▶ [Excerpt to read]
· · · · · · ·
Throughout life we witness how people have all sorts of strange habits, hang-ups and fascinations. In estate law there's plenty of unusual behavior that often leaves attorneys and family members scratching their heads. This "weird factor" can extend to an individual's wishes after death, as elaborated in the provisions of their will or trust. Here are eight strange (legally binding) requests left behind by the dearly departed:
Fredric Baur: Fredric Baur was a chemist and genius inventor - not only did he devise freeze-dried ice cream and various cooking oils, he was the man responsible for inventing the signature Pringles can. So highly did he value his creation that he stipulated in his will to be cremated and have his ashes buried in a Pringles container. No word on which flavor.
Leona Helmsley: Leona Helmsley earned notoriety as a wealthy heiress and dubious distinction as the "Queen of Mean." Instead of donating her considerable fortune to relatives or charity, she left $12 million to her Maltese dog, Trouble, in 2007. Later a judge would reduce that amount to $2 million, but Trouble was doubtless living large on Helmsley's riches for the remainder of his canine years.
Sandra West: Texas oil fortune heiress and Beverly Hills social scene fixture Sandra West passed away at the early age of 37, but her burial rites resembled something out of ancient Egypt. Dressed in her lace nightgown, West was placed in her light-blue 1964 Ferrari 330 America "with the seat slanted comfortably." You can't take it with you, though you might try. The classic roadster was then covered with cement to so as not to tempt any would-be car thieves.
Charles Vance Millar: Charles Vance Millar, a Toronto attorney and non-stop practical joker, decided to have one last laugh from the afterlife following his death in 1926. Miller instituted a contest for the ten years after his passing: whichever local woman had the most children in that time would inherit his fortune. The "Great Stork Derby" ensued, and four women tied at 9 children each, meaning that each won $125,000.
Samuel Bratt: Englishman Samuel Bratt bequeathed his wife a hefty 330,000 Pounds, but there was a catch involved. Bratt enjoyed smoking cigars, a habit his wife thoroughly detested. So while leaving her the money, Bratt required that she smoke five stogies a day as sweet revenge.
Mark Gruenwald: Writer of Marvel's Captain America comic series, Mark Gruenwald decided to go the extra mile in ensuring his legacy. When he died in 1996 of a heart attack at age 42, Gruenwald was cremated, and on the orders in his will, his ashes were mixed with the ink used for printing the very first run of his series Squadron Supreme.
· · · · · · ·
▶ [Data extract]
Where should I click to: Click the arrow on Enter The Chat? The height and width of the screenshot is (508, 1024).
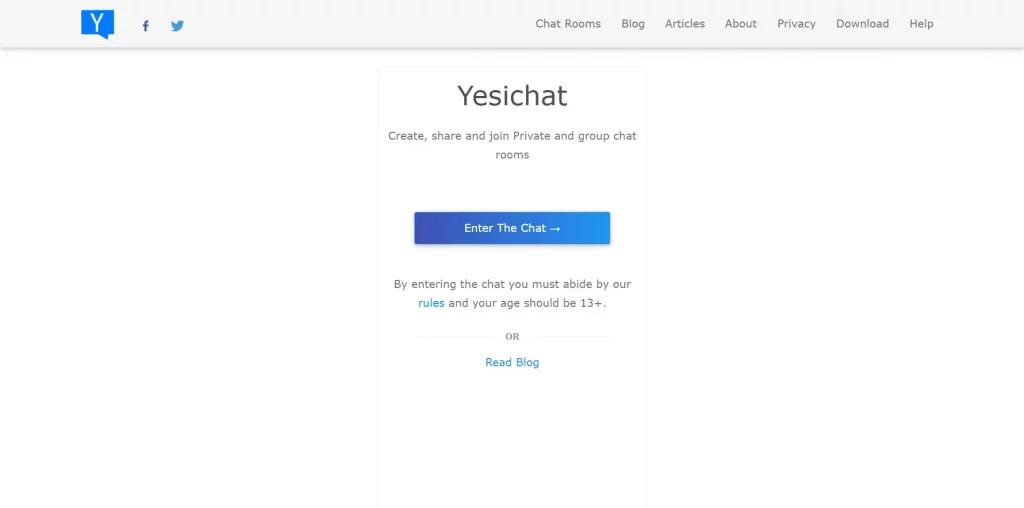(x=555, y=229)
· · · · · · ·
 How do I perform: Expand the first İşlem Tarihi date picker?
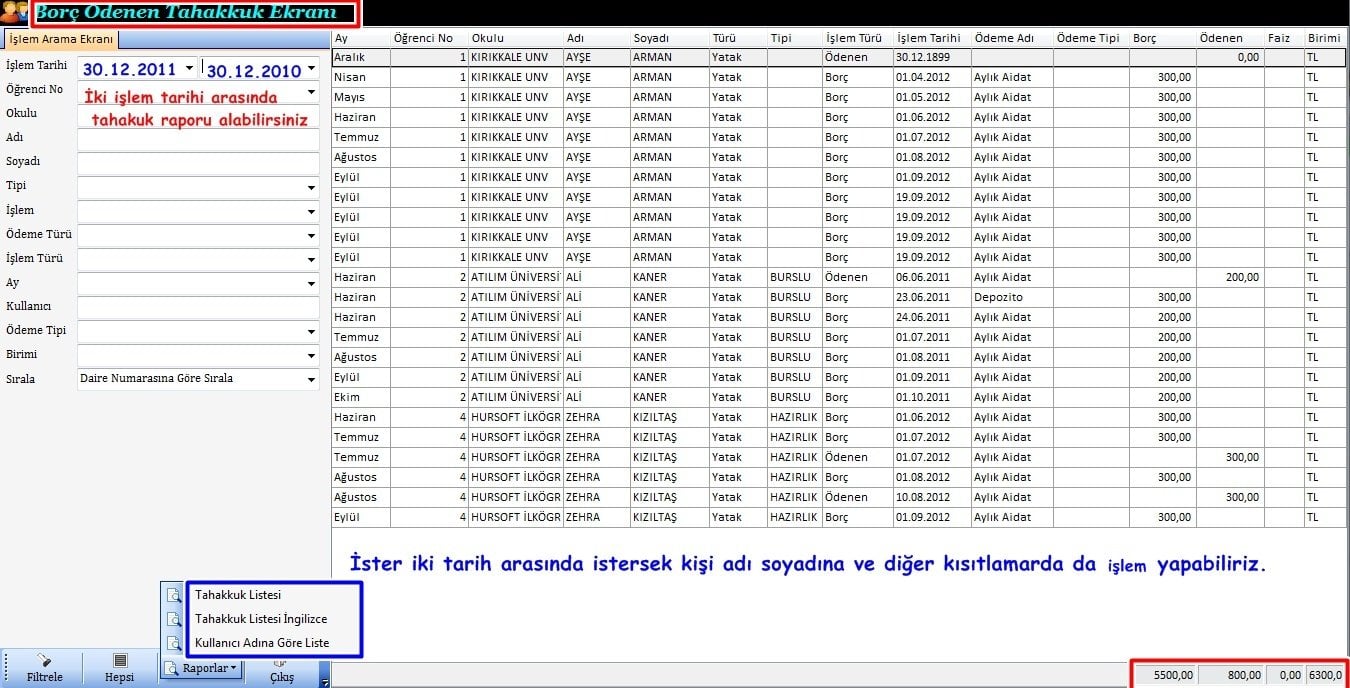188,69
· · · · · · ·
▶ [Explore the material]
[A] In the article on strange bequests, what amount did a judge later reduce the bequest to Leona Helmsley's dog to?
[B] List every person whose will or burial request is described in the article on strange bequests.
[C] Render this sentence from the article on strange bequests in Spanish: "Bratt enjoyed smoking cigars, a habit his wife thoroughly detested."
Rely only on the article on strange bequests for these.

▶ [Solutions by task]
[A] $2 million

[B] Fredric Baur, Leona Helmsley, Sandra West, Charles Vance Millar, Samuel Bratt, Mark Gruenwald

[C] A Bratt le gustaba fumar puros, un hábito que su esposa detestaba profundamente.